Both Silrum and the bill’s lead sponsor, Minot Republican Rep. Scott Louser, said the rule was added in response to a recurrent situation in Minot’s Ward County, where a single person has held up several recent elections by showing up to the polls just before closing time and refusing to fill out their ballot.
Another Minot Republican, Rep. Dan Ruby, introduced a single bill to respond to the same situation. That bill was killed in the House because of the redundancy with Louser’s bill.
An existing North Dakota statute says a voter cannot take "longer than necessary" to fill out a ballot in a polling booth, though there is currently no hard stop on the books. North Dakota law also holds that a voter will be allowed to cast their ballot as long as they are in line at a polling place before closing time, a provision that would not be impacted by the 30-minute rule.
Silrum said he would not expect this deadline to be applied during the day, when there are still hours to go before votes have to be tallied. But he said it could be applied at the end of the night, when election officials are trying to close down the polls and file results. In that case, the bill allows for a voter to continue filling out their ballot even after the polls have officially closed, with their vote tallied in the final count certified by the state canvassing board later on.
Though some Democratic lawmakers brought up the possible consequences of a time limit for voters with disabilities, House Bill 1253 includes several other steps aimed at expanding ballot access to disabled North Dakotans. Among them, the bill offers an electronic ballot option that would relieve blind voters, for example, from having to rely on someone else to fill out their ballot for them.
Still, Fargo Democratic Sen. Kathy Hogan, a longtime human services worker who is also involved in disability advocacy, said she voted against the expansive bill despite strong approval of its offerings for blind and disabled voters, mostly over concerns about the 30-minute limit.
“I think the areas where it’s likely to be enforced is areas where there’s controversy,” Hogan said, noting that she thinks the disjointed messaging between the bill's language and the Secretary of State’s Office could lead to unequal enforcement to hinder the vote of minority populations. "I’m afraid of it. I think it’s voter suppression."

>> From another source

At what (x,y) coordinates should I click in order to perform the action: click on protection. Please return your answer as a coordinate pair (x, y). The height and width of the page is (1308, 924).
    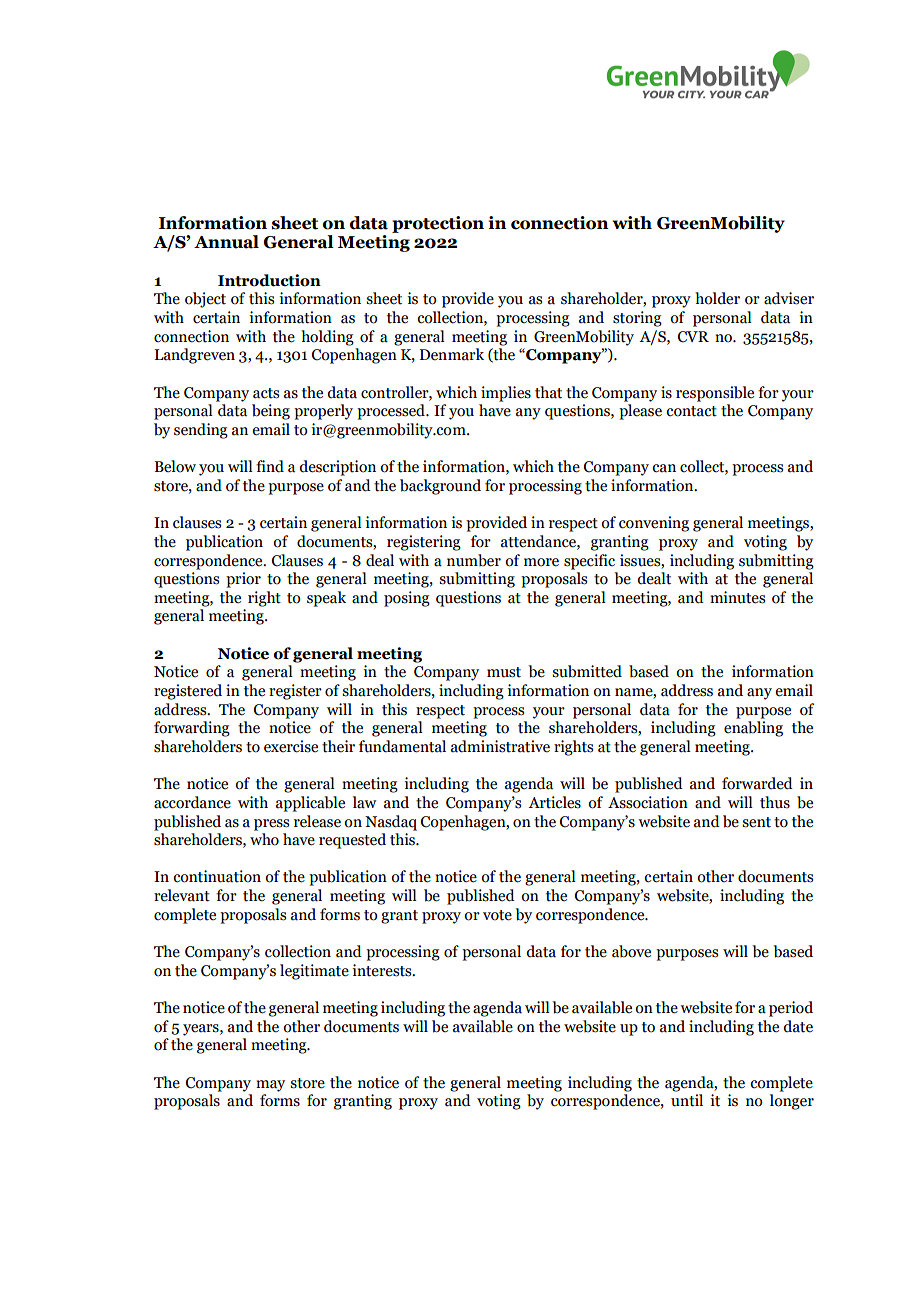
    Looking at the image, I should click on (438, 224).
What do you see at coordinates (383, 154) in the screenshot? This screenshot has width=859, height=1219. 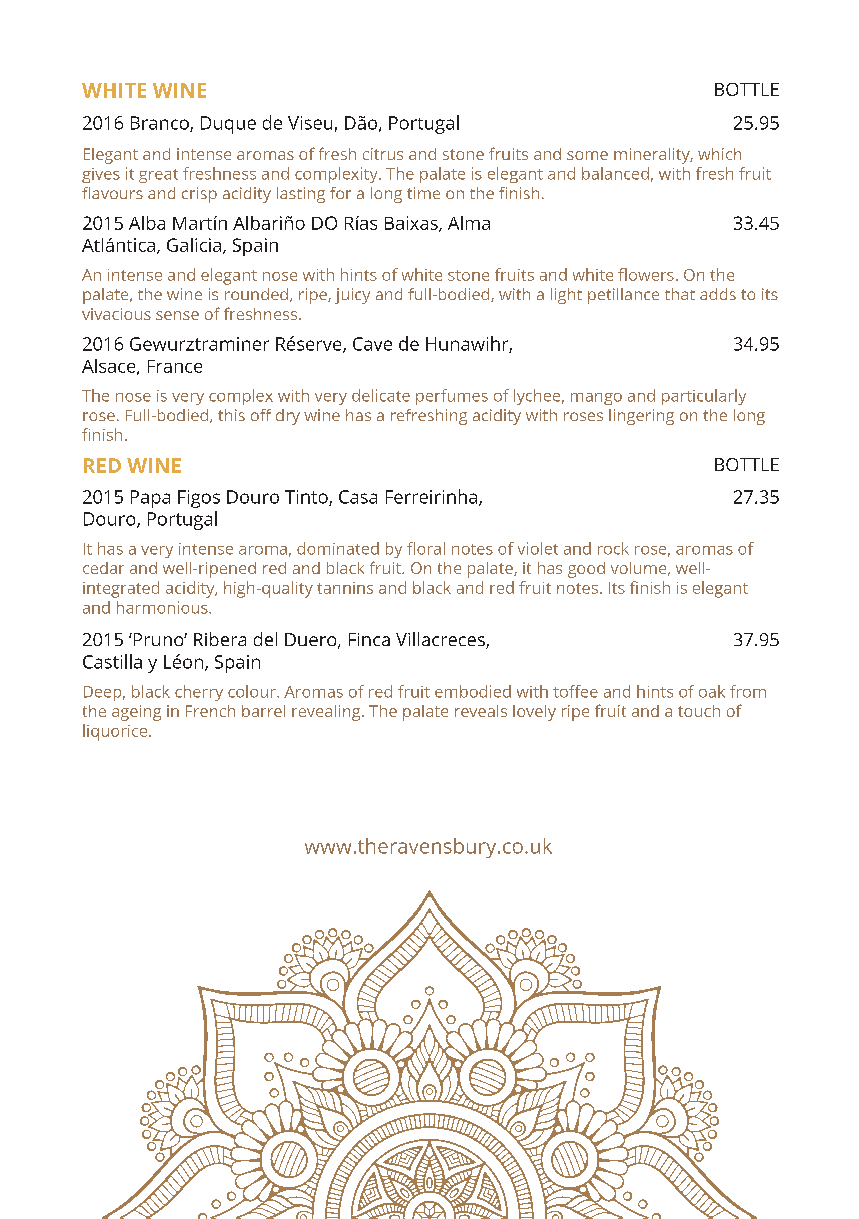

Boschee also noted that training for poll workers can be inconsistent across districts, exacerbating the possibility that the 30-minute limit is applied differently in some parts of the state than others. Still, Boschee said he and most other members of the Legislature's small Democratic caucus ended up voting for the bill out of support for its other provisions.
North Dakota lawmakers proposed an unusual flood of election bills this session, a high volume that Silrum has attributed to concerns over voter fraud in other parts of the country in the 2020 presidential election.
There is no evidence backing up allegations of fraud in the presidential election, and the vast majority of North Dakota's election reform bills were winnowed out over the course of the session.
A previous version of this story incorrectly paraphrased Deputy Secretary of State Jim Silrum's position on the voter fraud allegations surrounding the results of the 2020 election. Silrum has not taken a position on the merits of the fraud allegations.